→ **Excerpt**:
Framed by a multi-hued green background, Looney described a transformation of BP’s structure and operations that would steer the oil giant to spend more on clean energy and less on fossil fuels. By 2050, he said, BP would achieve net-zero greenhouse gas emissions, joining a growing list of governments and corporations committed to tackling climate change.
Looney’s speech launched a rapid-fire game of one-upmanship among Europe’s largest oil and gas companies. Within three months, Total and Royal Dutch Shell had announced their own plans to reach net-zero emissions by 2050, building on previous pledges to increase spending on low-carbon energy sources like wind, solar and biofuels.
Two of their American counterparts, ExxonMobil and Chevron, have also announced goals to reduce climate-warming pollution, although much more modest ones.
But many of the pledges are misleading, and misrepresent how much the oil giants are changing. Most glaring is that none of the companies has committed to cut its oil and gas output over the next decade, the simplest and most reliable way—one might say the only way—to cut emissions, and a must if the world is to avoid dangerous warming. In fact, the stated net-zero “ambitions,” as the companies generally call them, do not require that greenhouse gas emissions fall to zero at all. They rely instead either partly or largely on capturing or canceling out these emissions with unproven technologies and reforestation at a questionable scale.

→ **Information supplied**:

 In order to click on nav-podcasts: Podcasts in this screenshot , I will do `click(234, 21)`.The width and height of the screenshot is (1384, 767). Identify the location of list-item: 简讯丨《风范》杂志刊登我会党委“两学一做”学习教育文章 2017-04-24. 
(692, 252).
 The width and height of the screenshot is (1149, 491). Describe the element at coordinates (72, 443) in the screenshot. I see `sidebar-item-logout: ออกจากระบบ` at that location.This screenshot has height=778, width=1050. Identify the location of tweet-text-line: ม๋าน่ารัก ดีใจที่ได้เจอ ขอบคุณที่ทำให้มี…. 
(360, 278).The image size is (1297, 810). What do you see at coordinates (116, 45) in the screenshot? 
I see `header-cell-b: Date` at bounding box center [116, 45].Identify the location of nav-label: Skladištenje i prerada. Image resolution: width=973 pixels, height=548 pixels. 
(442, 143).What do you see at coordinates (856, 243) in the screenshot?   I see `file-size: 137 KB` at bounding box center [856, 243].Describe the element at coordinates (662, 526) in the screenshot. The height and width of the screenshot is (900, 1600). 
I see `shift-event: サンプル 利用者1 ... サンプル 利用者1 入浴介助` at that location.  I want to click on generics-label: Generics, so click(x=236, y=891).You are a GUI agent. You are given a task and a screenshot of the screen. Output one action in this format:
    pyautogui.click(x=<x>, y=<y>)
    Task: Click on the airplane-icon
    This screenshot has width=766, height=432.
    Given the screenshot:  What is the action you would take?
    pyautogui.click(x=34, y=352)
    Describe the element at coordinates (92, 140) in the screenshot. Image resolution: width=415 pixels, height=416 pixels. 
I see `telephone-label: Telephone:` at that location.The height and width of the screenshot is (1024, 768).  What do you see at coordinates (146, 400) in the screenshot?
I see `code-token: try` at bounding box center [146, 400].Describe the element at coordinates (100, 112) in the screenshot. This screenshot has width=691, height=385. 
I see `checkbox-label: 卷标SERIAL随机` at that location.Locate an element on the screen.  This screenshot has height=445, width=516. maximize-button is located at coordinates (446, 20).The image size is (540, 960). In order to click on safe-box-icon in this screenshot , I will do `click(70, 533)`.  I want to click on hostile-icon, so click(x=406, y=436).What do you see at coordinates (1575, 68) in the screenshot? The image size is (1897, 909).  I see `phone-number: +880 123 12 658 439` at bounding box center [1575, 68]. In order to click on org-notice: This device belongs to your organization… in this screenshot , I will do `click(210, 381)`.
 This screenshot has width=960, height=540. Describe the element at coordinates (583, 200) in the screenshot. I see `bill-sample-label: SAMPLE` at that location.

→ **List of tasks**:
1. Answer these questions about the excerpt on oil company climate pledges:
(a) By what year did Looney say BP would achieve net-zero greenhouse gas emissions?
(b) Which two companies announced their own net-zero plans within three months of Looney's speech?
(c) What do the companies generally call their stated net-zero goals?
2. Summarize the excerpt on oil company climate pledges in two sentences.

→ **Answer section**:
1.
(a) 2050
(b) Total and Royal Dutch Shell
(c) "Ambitions"

2. After Looney announced that BP would spend more on clean energy and reach net-zero emissions by 2050, Total and Royal Dutch Shell made similar pledges, and ExxonMobil and Chevron set more modest goals to reduce climate-warming pollution. Many of these pledges are misleading, because none of the companies has committed to cutting its oil and gas output over the next decade, and their net-zero "ambitions" rely partly or largely on unproven technologies and reforestation at a questionable scale instead of bringing emissions to zero.